# Servlet auf Tomcat



## BRT006 (21. Nov 2003)

Hallo!

Ich steige gerade in Servlets ein und habe das erste soweit fertig, jedoch: wie kann ich das Servlet auf dem Tomcat Server auf meinem Linuxsystem testen? Wo muss das Servlet hin, muss ich es am Server registrieren? Gibt es in den gängigen IDE's nen integrierten Servletrunner, dass das Entwickeln leichter wird?

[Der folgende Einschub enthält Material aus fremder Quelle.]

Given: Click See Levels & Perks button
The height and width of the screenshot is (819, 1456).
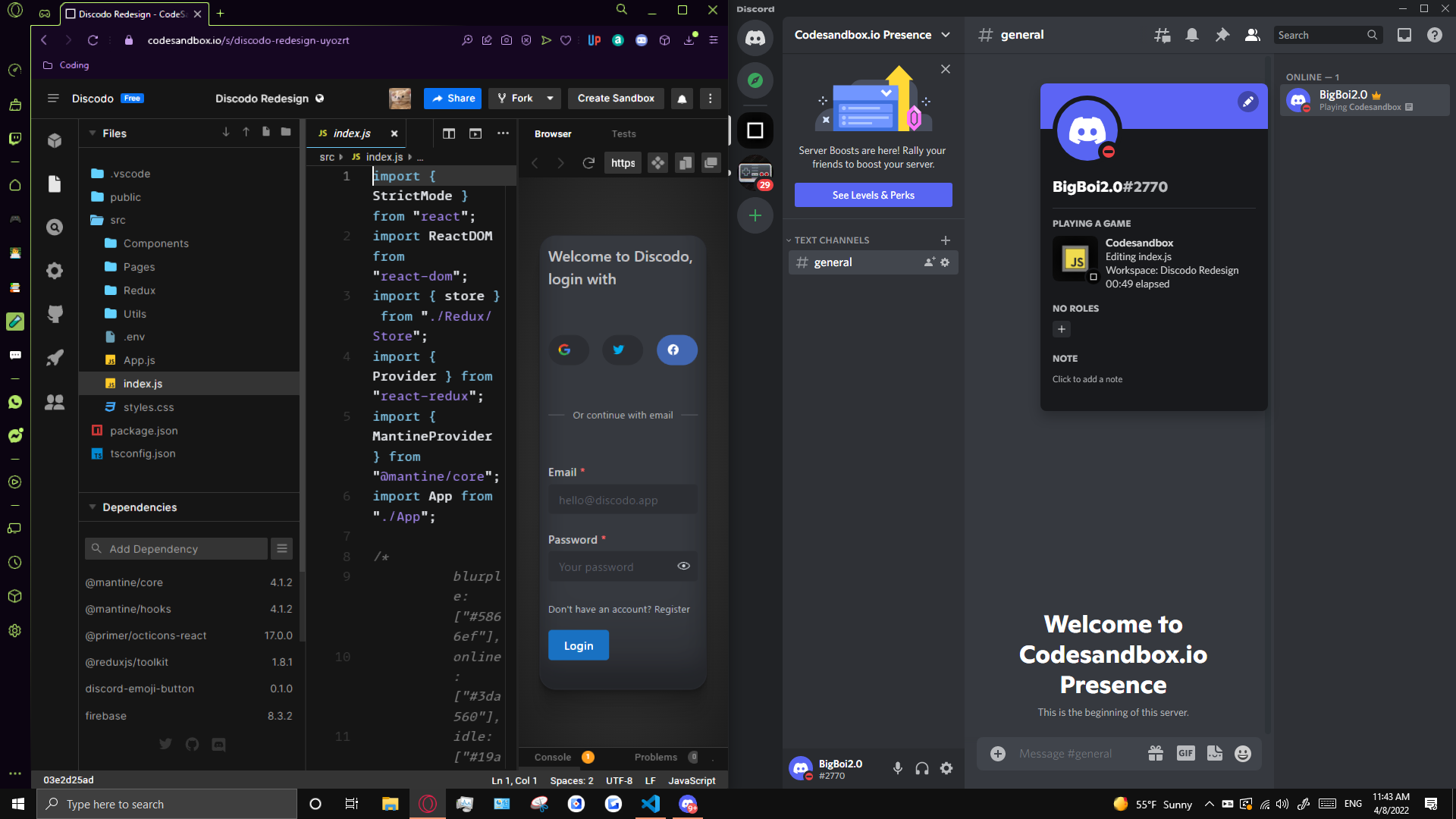Looking at the screenshot, I should 873,195.
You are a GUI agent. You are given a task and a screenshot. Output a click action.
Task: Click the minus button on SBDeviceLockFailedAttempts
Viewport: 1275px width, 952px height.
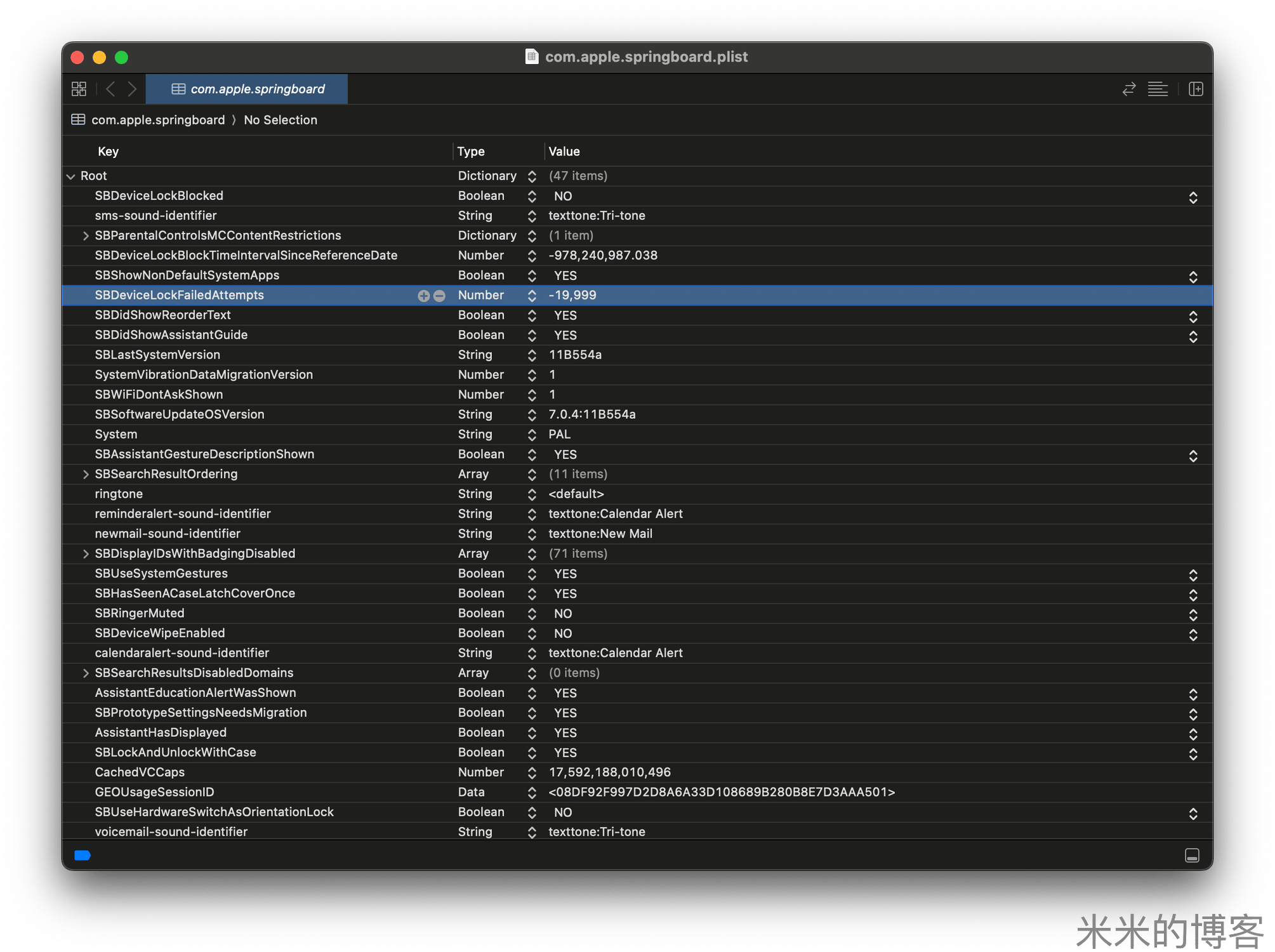pyautogui.click(x=439, y=296)
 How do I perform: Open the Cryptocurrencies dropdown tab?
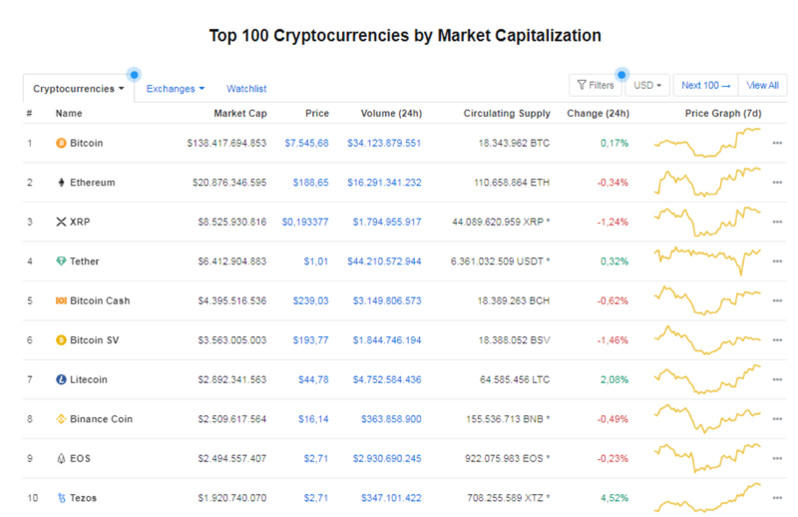[x=79, y=89]
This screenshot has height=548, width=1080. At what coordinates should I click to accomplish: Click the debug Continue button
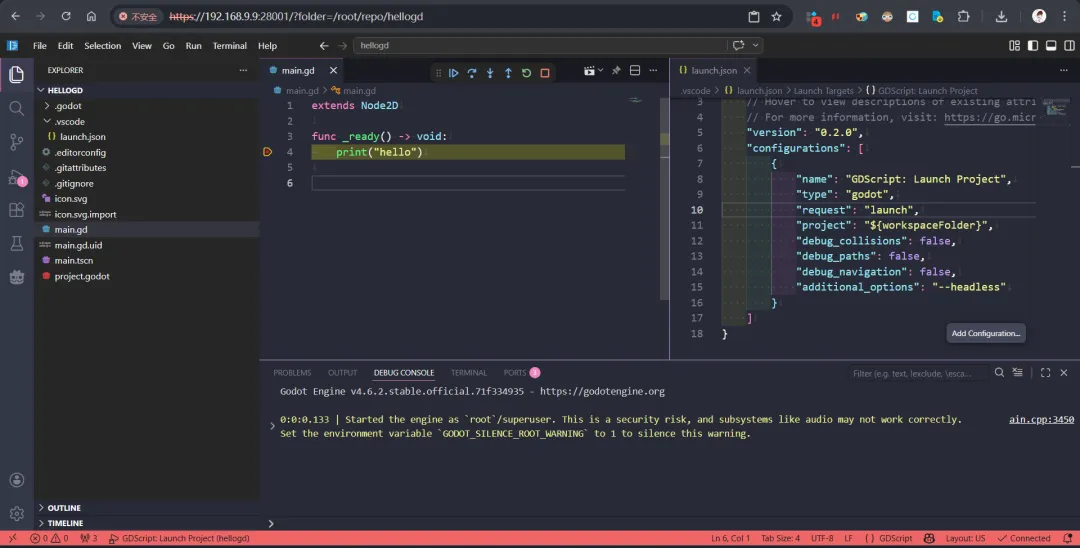point(453,73)
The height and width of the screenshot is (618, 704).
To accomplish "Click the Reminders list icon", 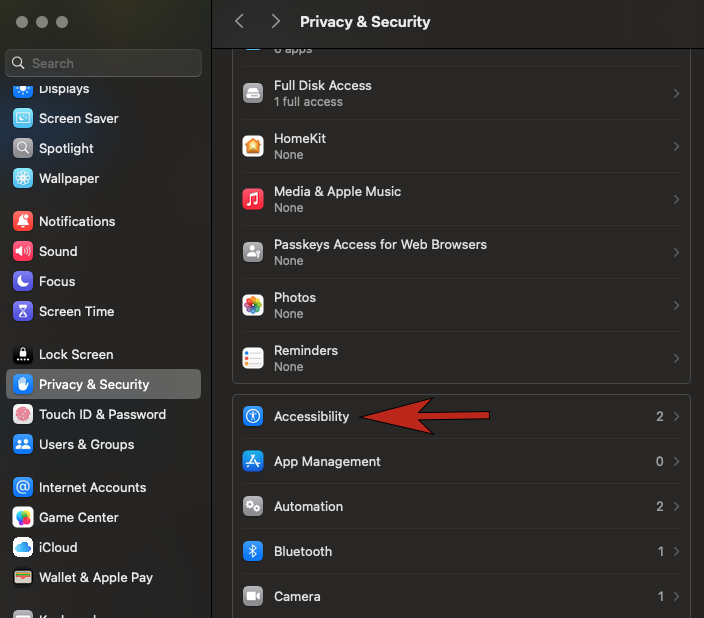I will [x=253, y=358].
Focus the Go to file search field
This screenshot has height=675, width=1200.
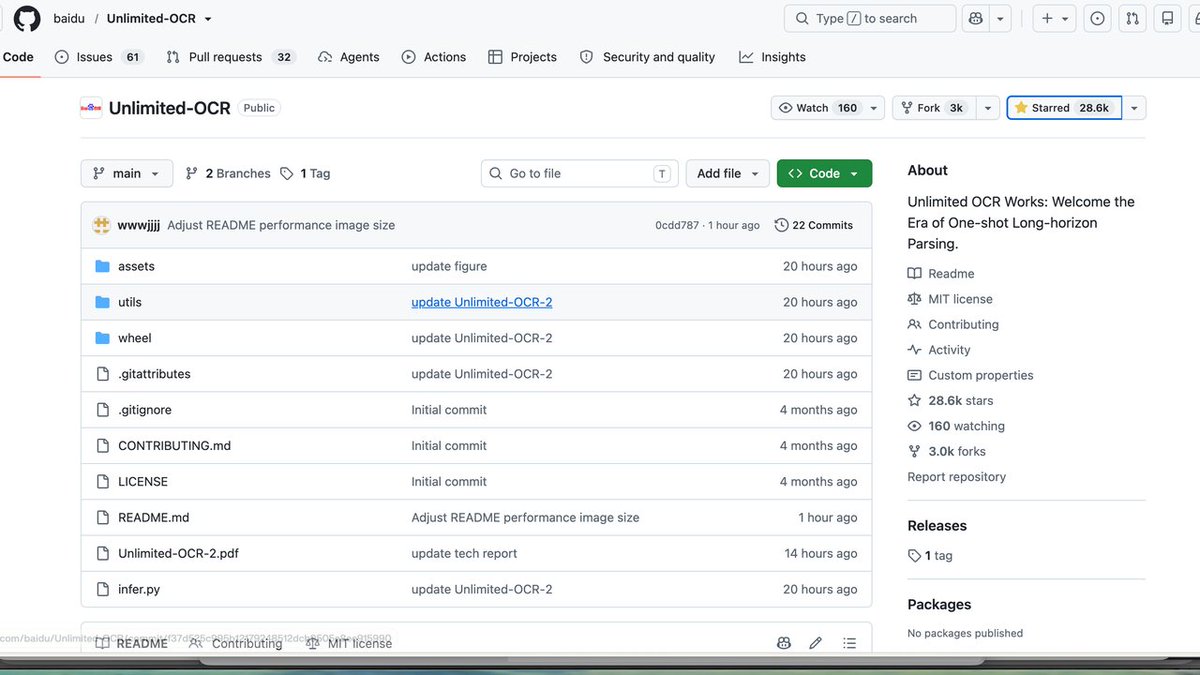(580, 173)
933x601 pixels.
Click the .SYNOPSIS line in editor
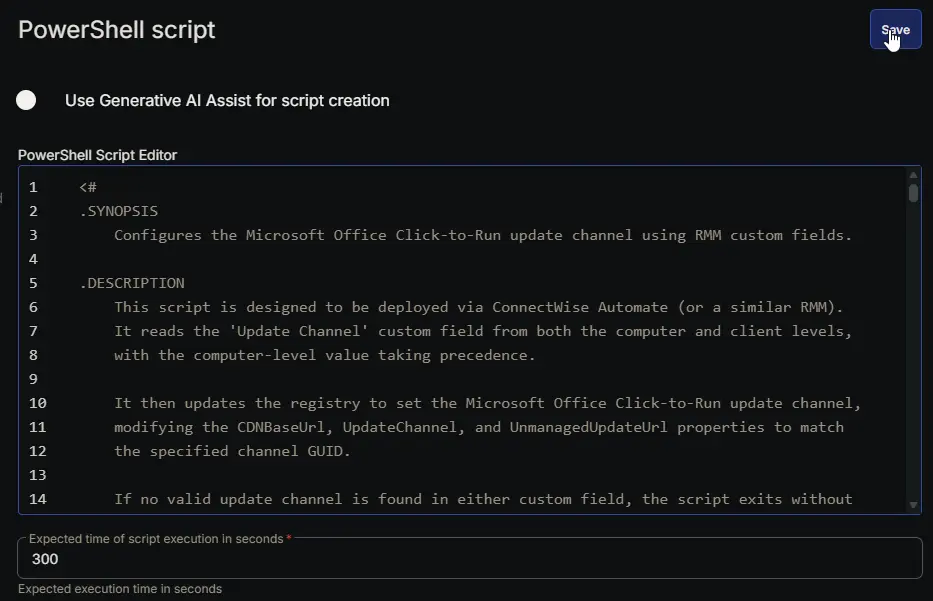pyautogui.click(x=118, y=211)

THX für ein paar Tipps und Anregungen.


----------



## mixer (26. Nov 2003)

Gundsätzlich muss jedes Servlet beim Tomcat angemeldet werden. Dies geschieht mittels "web.xml" im Projektverzeichnis.

Aber von ganz vorne:

Erst muss die Applikation dem Tomcat angemeldet werden. Dies geschieht mittels "server.xml" im Projektverzeichnis.
<tomcat_home>/conf - Verzeichniss.

Füge dazu einfach einen Context hinzu:

<Context
path="/testservlet"
docBase="C:/test"
crossContext="false"
debug="0"
reloadable="true"/>

das verzeichnis c:/test ist das projektverzeichnis. Dieses hat in etwa folgende stuktur:

/source/
/html/
/WEB-INF/classes/
/WEB-INF/lib/
/WEB-INF/web.xml

im /Source befinden sich deine Java-Sourcen bzw. das servlet (z.B. ch.deineDomain.dasProjekt.source). 
im /html befinden sich all deine html-files
im WEB-INF/classes befinden sich die compilierten java-klassen
im WEB-INF/lib evtl. Java-Bibliotheken.
Das WEB-INF/web.xml sieht dann etwa so aus:

<web-app>
<servlet>
<servlet-name>suchen</servlet-name>
<servlet-class>ch.deineDomain.dasProjekt.suchenServlet</servlet-class>
</servlet>
<welcome-file-list>
<welcome-file>/html/menu.html</welcome-file>
</welcome-file-list>
</web-app>

Hiermit meldest du das "suchenServlet" unter dem Name "suchen" beim Tomcat an. Wenn du nun den tomcat (auf localhost:8080) startest, solltest du unter http://localhost:8080/testservlet das menu.html (welcome-file) erreichen können. Auch sollte ein aufruf "http://localhost:8080/testservlet/suchen" das servlet "ch.deineDomain.dasProjekt.suchenServlet" starten.

...das soll nur so ne anregung sein, wie's funktionieren kann. hoff ich habe keine syntax-fehler gemacht. - hab's aus dem kopf geschrieben und nicht ausprobiert. - sollte aber eigentlich gehen.

Gruss
Mixer


----------